- EXERCISE BRIEF:
Rewrite the lines of the entries from the one containing "You are a GUI" through the one containing "The height and width of the screenshot is (385, 832).", inclusive, swapping "GUI agent" for "desktop assistant" and leaving everything else untouched. Return only those lines.

- RECORDS PROVIDED:
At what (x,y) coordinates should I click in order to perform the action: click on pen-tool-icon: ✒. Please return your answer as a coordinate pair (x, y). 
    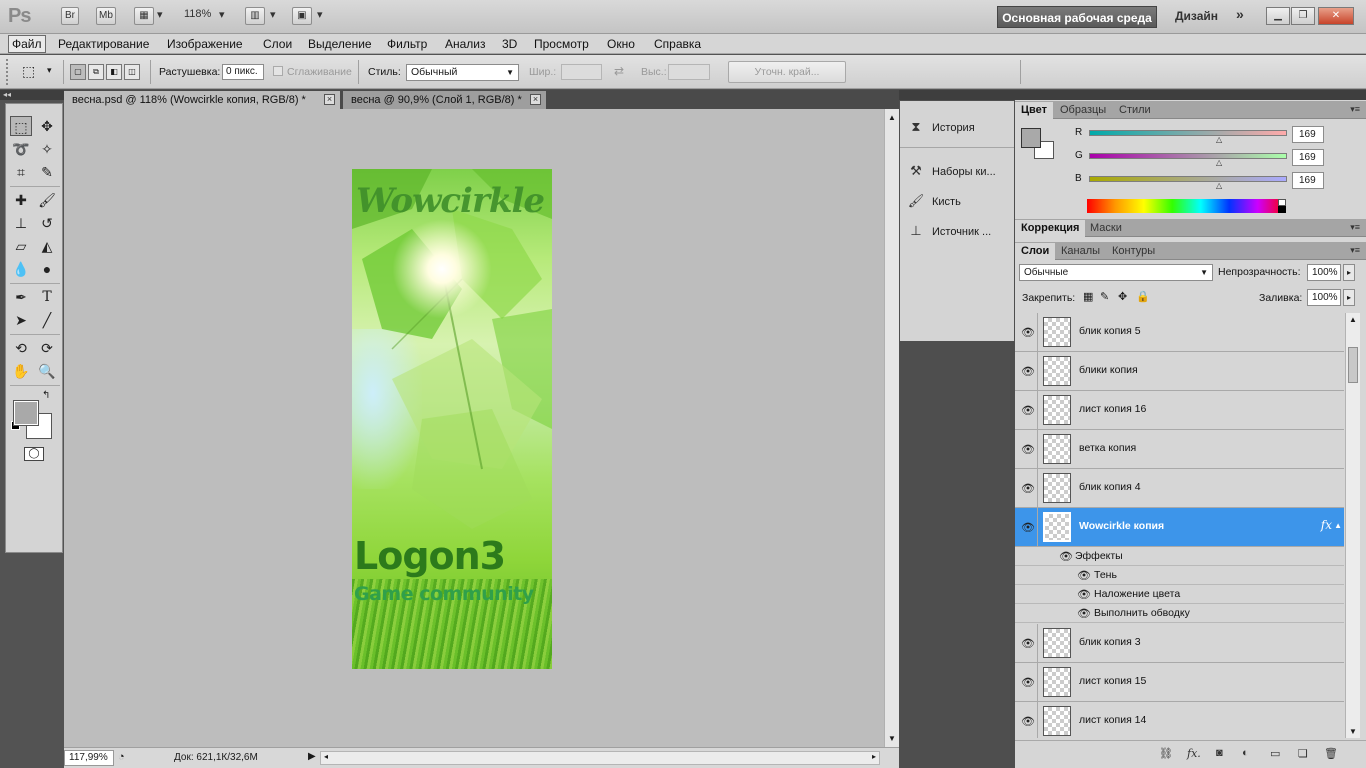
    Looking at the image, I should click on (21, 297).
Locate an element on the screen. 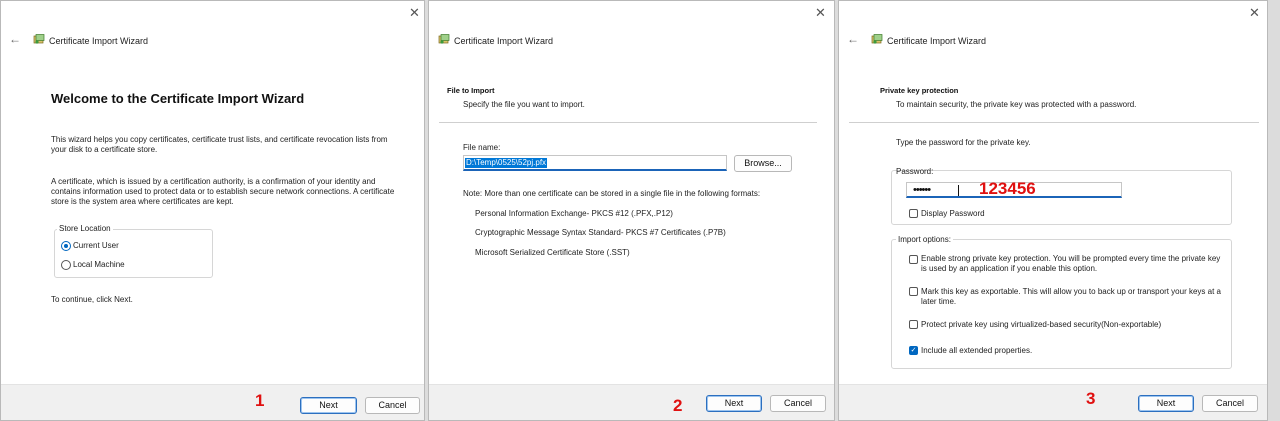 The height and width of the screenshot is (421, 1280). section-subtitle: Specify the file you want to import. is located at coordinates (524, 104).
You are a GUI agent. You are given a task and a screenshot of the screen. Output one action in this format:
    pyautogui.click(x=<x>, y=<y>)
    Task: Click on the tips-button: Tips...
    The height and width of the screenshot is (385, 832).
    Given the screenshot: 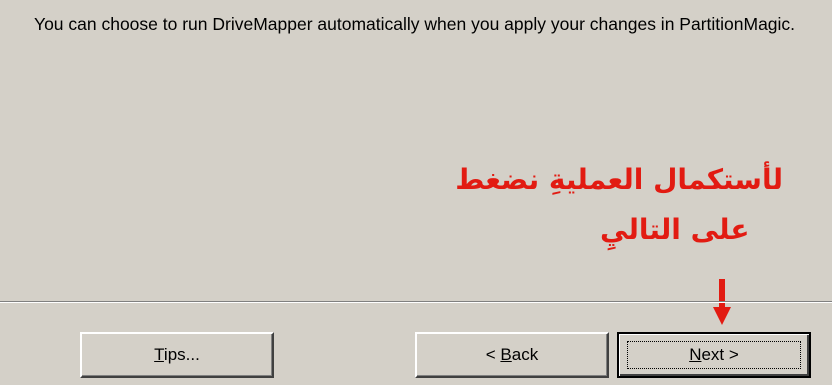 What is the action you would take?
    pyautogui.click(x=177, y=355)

- RESULT OF THIS TASK:
You are a desktop assistant. You are given a task and a screenshot of the screen. Output one action in this format:
    pyautogui.click(x=<x>, y=<y>)
    Task: Click on the tips-button: Tips...
    The height and width of the screenshot is (385, 832).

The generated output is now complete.